Emily wrote a poem that night... Farewell to New Moon... and shed tears over it. She felt every line of it. It was all very well to be going to school... but to leave dear New Moon! Everything at New Moon was linked with her life and thoughts... was a part of her.
"It's not only that I love my room and trees and hills... they love me," she thought.
Her little black trunk was packed. Aunt Elizabeth had seen that everything necessary was in it, and Aunt Laura and Cousin Jimmy had seen that one or two unnecessary things were in it. Aunt Laura had told Emily that she would find a pair of black lace stockings inside her strap slippers... even Laura did not dare go so far as silk stockings... and Cousin Jimmy had given her three Jimmy-books and an envelope with a five-dollar bill in it.

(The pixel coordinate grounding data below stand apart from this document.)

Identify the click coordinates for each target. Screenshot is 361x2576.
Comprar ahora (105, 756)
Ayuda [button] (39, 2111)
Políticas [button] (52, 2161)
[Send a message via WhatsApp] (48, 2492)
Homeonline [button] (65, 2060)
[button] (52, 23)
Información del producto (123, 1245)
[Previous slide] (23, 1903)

"To get anything you want with, Pussy. I'd have made it ten but five was all Elizabeth would advance me on next month's wages. I think she suspected."
"Can I spend a dollar of it for American stamps if I can find a way to get them?" whispered Emily anxiously.
"Anything you like," repeated Cousin Jimmy loyally... though even to him it did not appear an unaccountable thing that any one should want to buy American stamps. But if dear little Emily wanted American stamps, American stamps she should have.
The next day seemed rather dream-like to Emily... the bird she heard singing rapturously in Lofty John's bush when she woke at dawn... the drive to Shrewsbury in the early crisp September morning... Aunt Ruth's cool welcome... the hours at a strange school... the organization of the "Prep" classes... home to supper... surely it must all have taken more than a day.
Aunt Ruth's house was at the end of a residential side street... almost out in the country. Emily thought it a very ugly house, covered as it was with gingerbread-work of various kinds. But a house with white wooden lace on its roof and its bay windows was the last word of elegance in Shrewsbury. There was no garden... nothing but a bare, prim, little lawn; but one thing rejoiced Emily's eyes. Behind the house was a big plantation of tall, slender fir-trees... the tallest, straightest, slenderest firs she had ever seen, stretching back into long, green, gossamered vistas.
Aunt Elizabeth had spent the day in Shrewsbury and went home after supper. She shook hands with Emily on the doorstep and told her to be a good girl and do exactly as Aunt Ruth bade her. She did not kiss Emily, but her tone was very gentle for Aunt Elizabeth. Emily choked up and stood tearfully on the doorstep to watch Aunt Elizabeth out of sight... Aunt Elizabeth going back to dear New Moon.
"Come in," said Aunt Ruth, and "PLEASE don't slam the door."
Now, Emily never slammed doors.
"We will wash the supper dishes," said Aunt Ruth. "You will always do that after this. I will show you where everything is put. I suppose Elizabeth told you I would expect you to do a few chores for your board."
"Yes," said Emily briefly.
She did not mind doing chores, any number of them... but it was Aunt Ruth's TONE.
"Of course your being here will mean a great deal of extra expense for me," continued Aunt Ruth. "But it is only fair that we should all contribute something to your bringing up. I think, and I have always thought, that it would have been much better to send you to Queen's to get a teacher's licence."
"I wanted that, too," said Emily.
"M... m." Aunt Ruth pursed her mouth. "So you tell me. In that case I don't see why Elizabeth didn't send you to Queen's. She has pampered you enough in other ways, I'm sure... I would expect her to give in about this, too, if she thought you really wanted it. You will sleep in the kitchen chamber. It is warmer in winter than the other rooms. There is no gas in it but I could not afford to let you have gas to study by in any case. You must use candles... you can burn two at a time. I shall expect you to keep your room neat and tidy and to be here at my exact hours for meals. I am very particular about that. And there is another thing you might as well understand at once. You must not bring your friends here. I do not propose to entertain them."